• Work instructions: Only one stretch of lines is wanted: the line with "You are a computer-use agent. This" through the final line of the material. Restate it word for word, minus pictures.

• Data for this exercise:
_ _ _ _ _

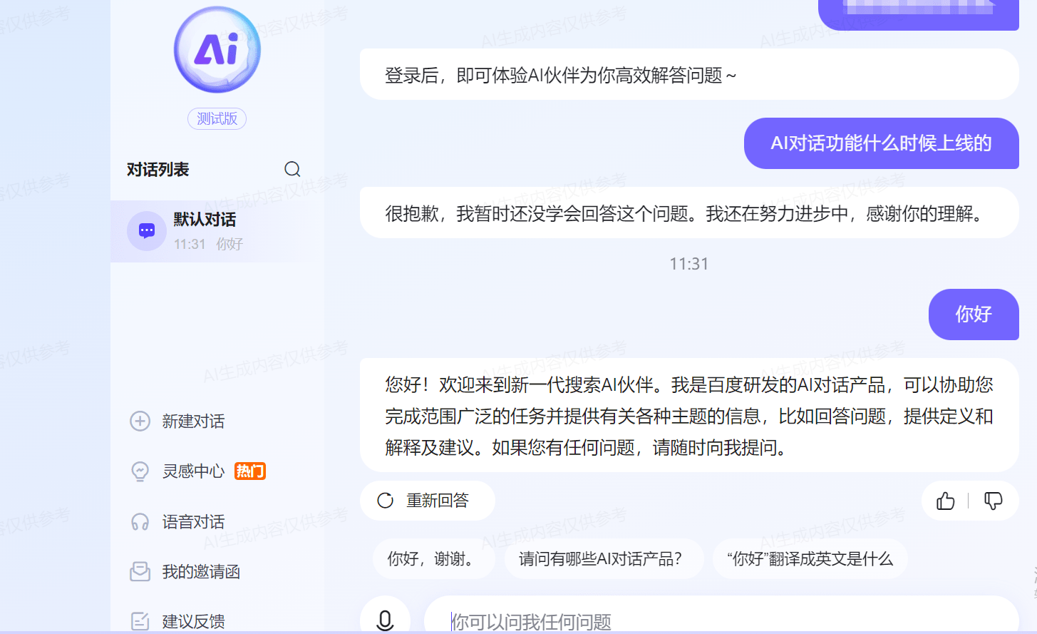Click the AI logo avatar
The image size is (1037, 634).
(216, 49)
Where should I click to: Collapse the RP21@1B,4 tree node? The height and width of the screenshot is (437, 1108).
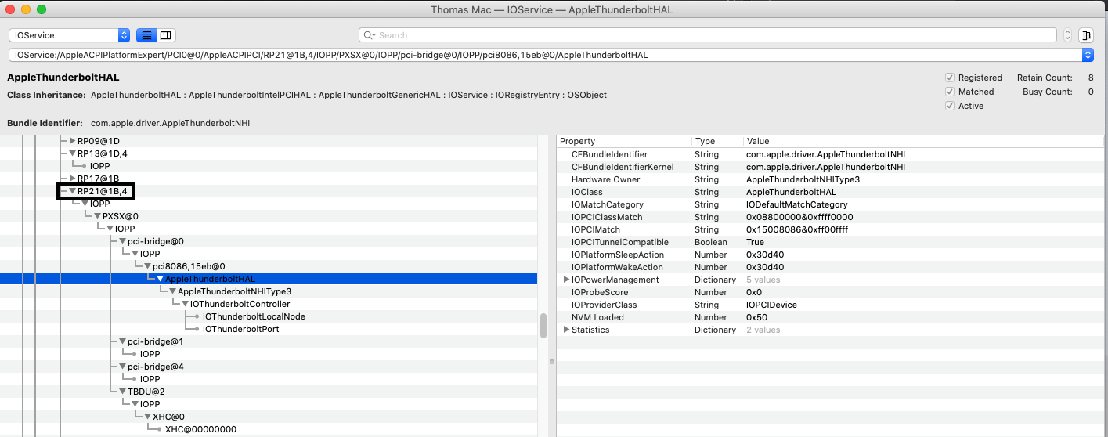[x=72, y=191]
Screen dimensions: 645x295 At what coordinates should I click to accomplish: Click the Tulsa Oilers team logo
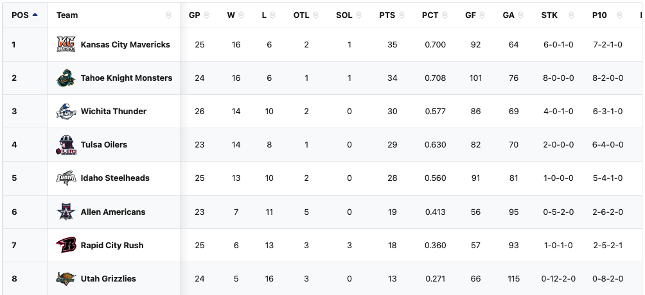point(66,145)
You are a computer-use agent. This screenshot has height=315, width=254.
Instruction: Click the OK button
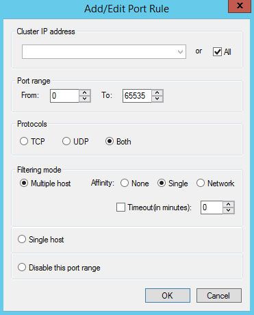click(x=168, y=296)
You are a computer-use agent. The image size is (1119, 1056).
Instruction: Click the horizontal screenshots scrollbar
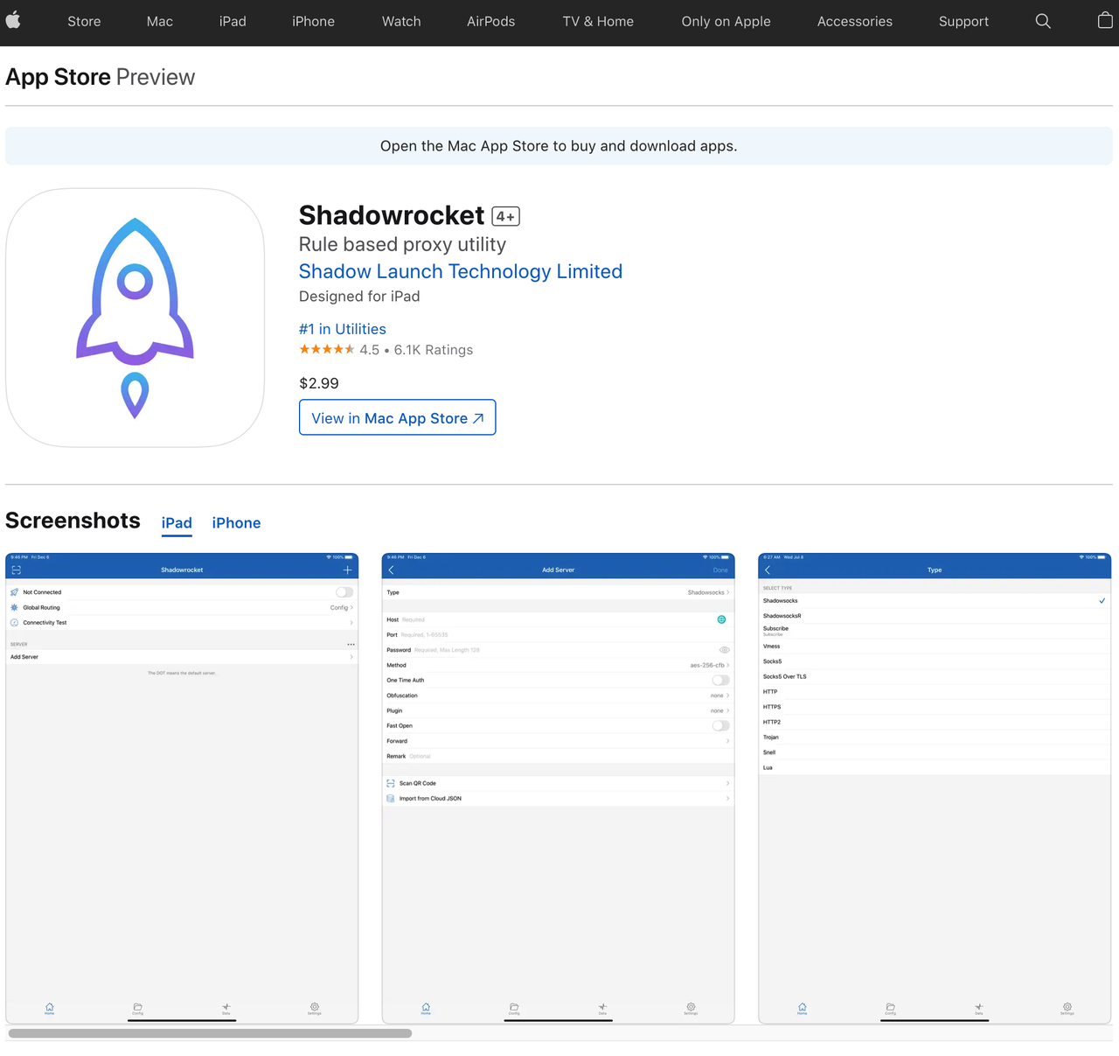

_ _ _ _ _

• Exercise response:
You are a computer-use agent. This screenshot has height=315, width=254.
Instruction: Click the OK button
click(x=168, y=296)
You are a computer-use agent. The image size is (1119, 1056).
Instruction: Click the horizontal screenshots scrollbar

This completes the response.